Tacitus was used as evidence about the Germans, but in all the books I have read they only told small quotes that were like looking through a keyhole to his writing. Julius Cesar biased our conception about the Celts and to lesser degree about the Germans. In his book De Bello Gallico 58 BC = GallianWar he writes about the Belgians:

The river Garonne separates the Gauls from the Aquitani; the Marne and the Seine separate them from the Belgae. Of all these, the Belgae are the bravest, because they are furthest from the civilisation and refinement of [our] Province. Merchants least frequently resort to them, and import those things, which tend to effeminate the mind. They are the nearest to the Germans, who dwell beyond the Rhine, with whom they are continually waging war. For that the Helvetii also surpass the rest of the Gauls in valour, as they contend with the Germans in almost daily battles, when they either repel them from their own territories, or themselves wage war on their frontiers.

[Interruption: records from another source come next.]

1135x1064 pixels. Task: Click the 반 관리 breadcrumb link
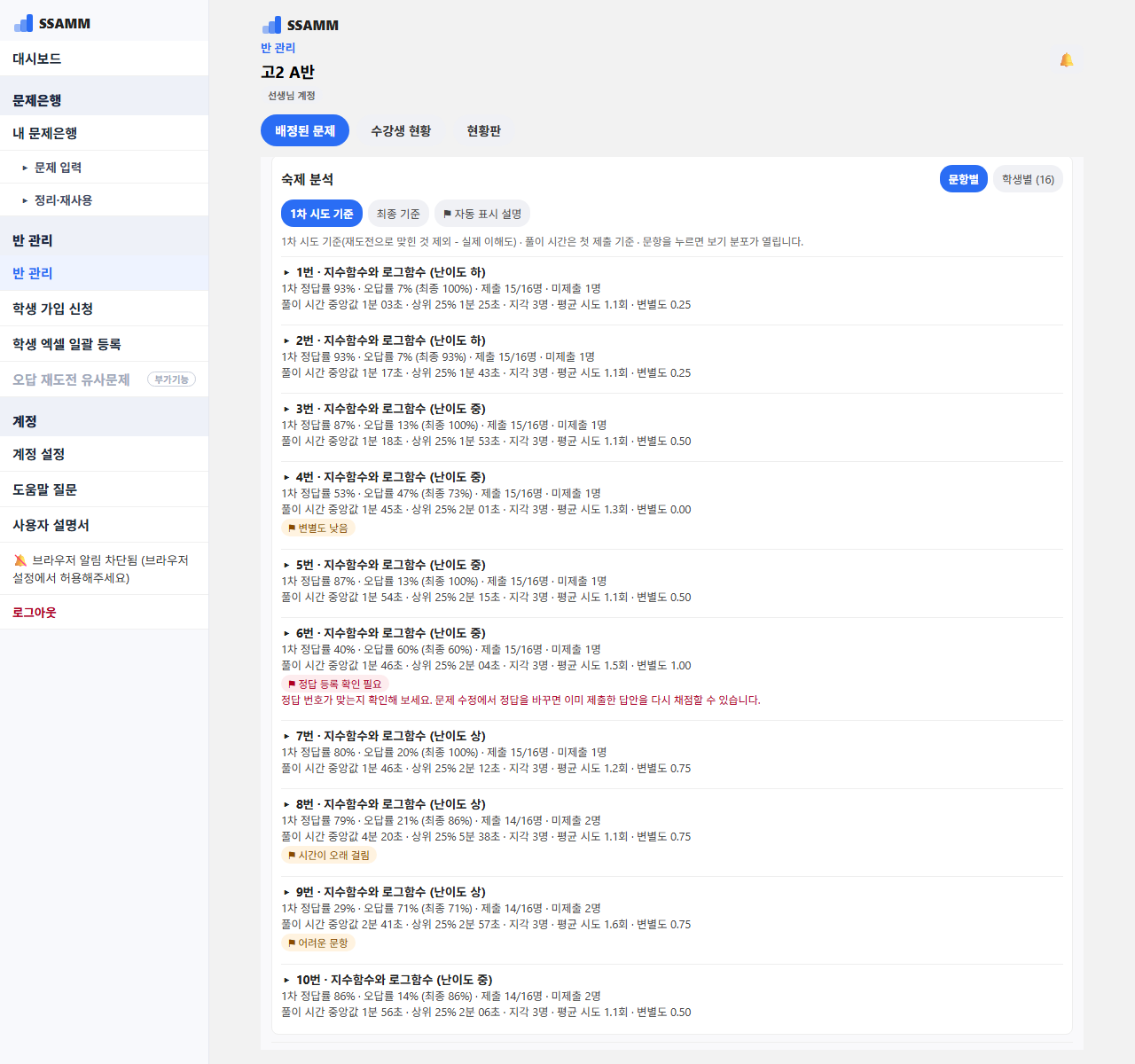coord(278,48)
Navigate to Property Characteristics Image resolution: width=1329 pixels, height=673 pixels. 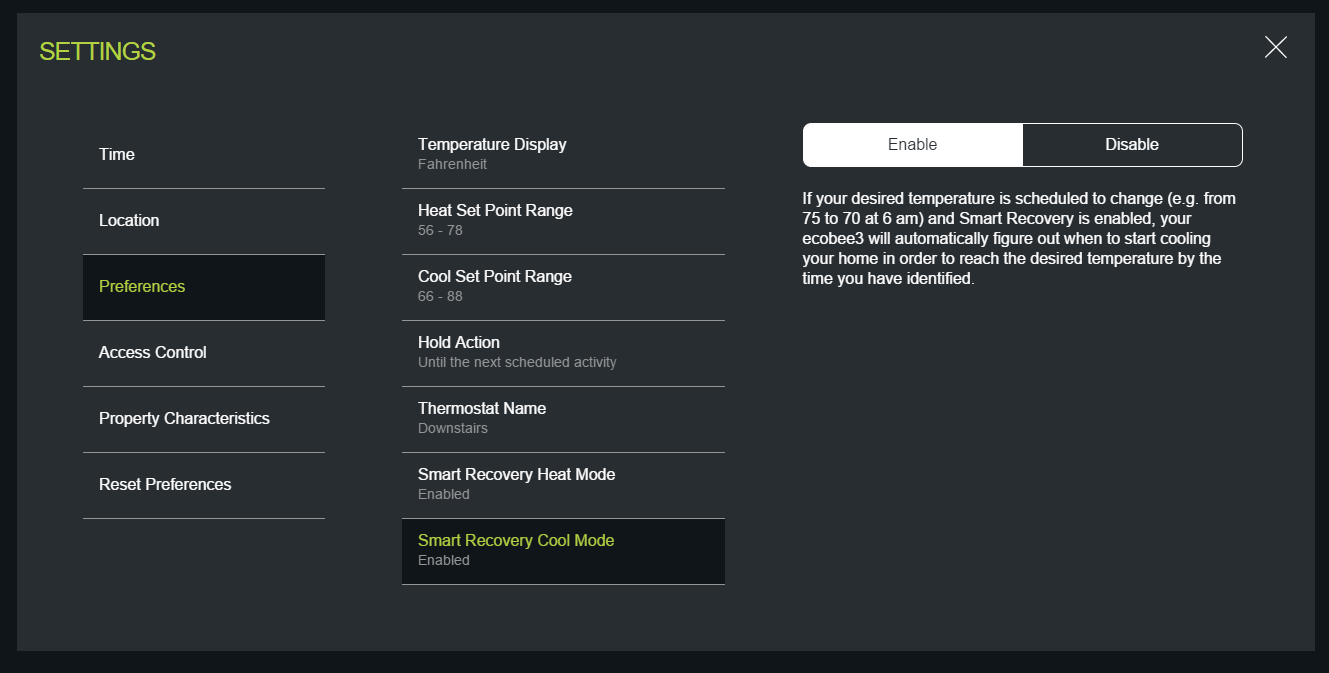203,419
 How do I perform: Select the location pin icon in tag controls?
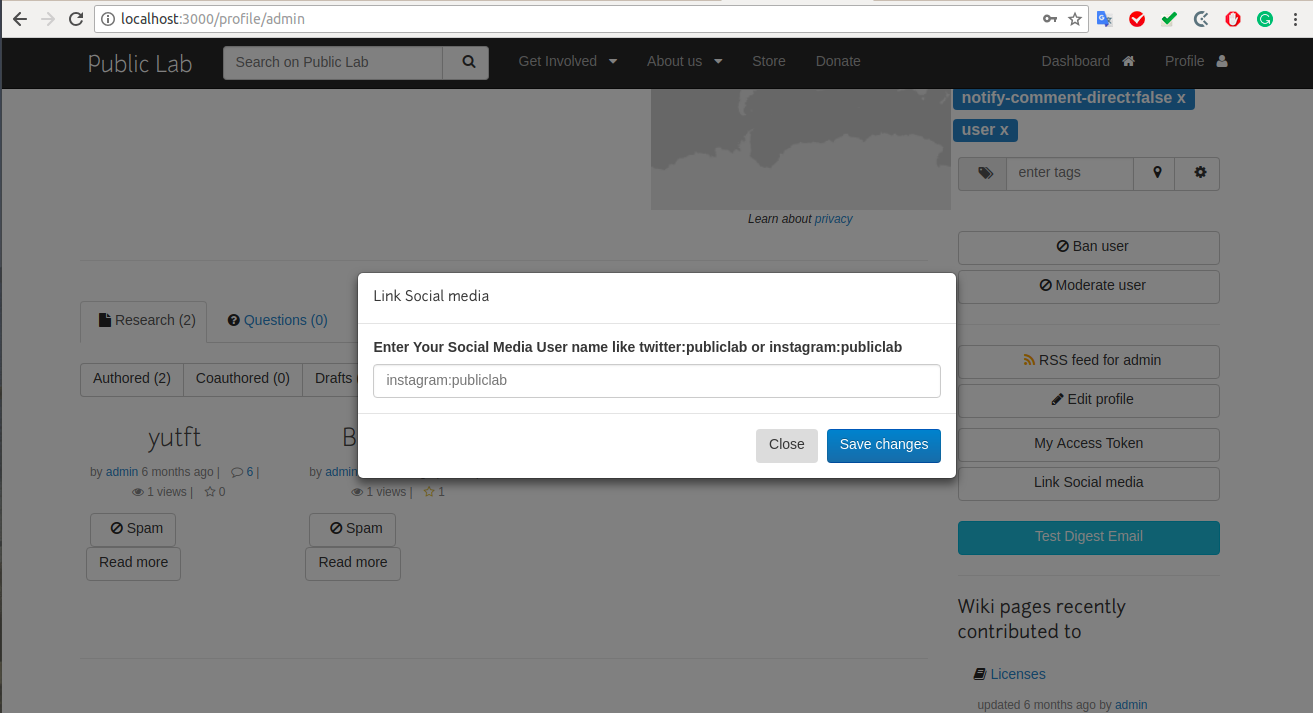[1154, 173]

Does Julius admire the Barbarians from Belgiae? He uses the word Barbarian 30 times in his little book. Or is he the soldier that wants an equal enemy? Or is he sitting on his high horse telling that Barbarians should stay Barbarian and not get effeminated mind.

It was not in the interest of Cesar to be respectful when he was writing about the non-Roman folks he was going to tame. It is much like the Christians telling about the wild and uncivilised pagans. He was writing a political pamphlet that should affect the Romans, since he needed money as well as a position at top of the society. Around 250 years later all people inside the limes = borders became Roman citizens and the language changed a little. However the people in Germania stayed Barbarian and so it has been to our days.

Tacitus was naturally a child of his time and the high senator has other goals than Cesar. He used the "noble Barbarians" as example for the degenerated Romans.

Text to this point from Tacitus, The Agricola and Germania, A. J. Church and W. J. Brodribb, trans., (London: Macmillan, 1877), pp. 87- 10

Publius Cornelius Tacitus

Publius, or Gaius Cornelius Tacitus (born around AD 56-died around AD 120), was a Roman historian. His major works were on the history of the Roman Empire - the Annals and the Histories

The Annals (ab excessu Divi Augusti) was his final work, covering the period from the death of Augustus Caesar in AD 14. There were at least 16 books, but books 7-10 and parts of 5, 6, 11 and 16 are missing. Book 6 ends with the death of Tiberius and books 7-12 presumably cover the reigns of Caligula and Claudius. The remaining books cover the reign of Nero, perhaps until his death in June 68 or until the end of that year to connect with the Histories. The second half of book 16 is missing and it is not known whether Tacitus completed the work and if there were any further books.

Of the Histories only the first four books and 26 chapters of the fifth book have survived, covering the year 69 and the first part of 70. It is believed to have continued up to the death of Domitian on September 18, 96.

He was also the author of three smaller works: the Agricola, a biography of his father-in-law Gnaeus Julius Agricola, the Germania and the Dialogus.

Tacitus was primarily concerned with the concentration of power into the hands of the Roman Emperors. His writings are filled with tales of corruption and tyranny in the governing class of Rome, and display a particular hatred for the emperor Tiberius. One well known excerpt of his writings is the mention of the death of Christ in the Annals.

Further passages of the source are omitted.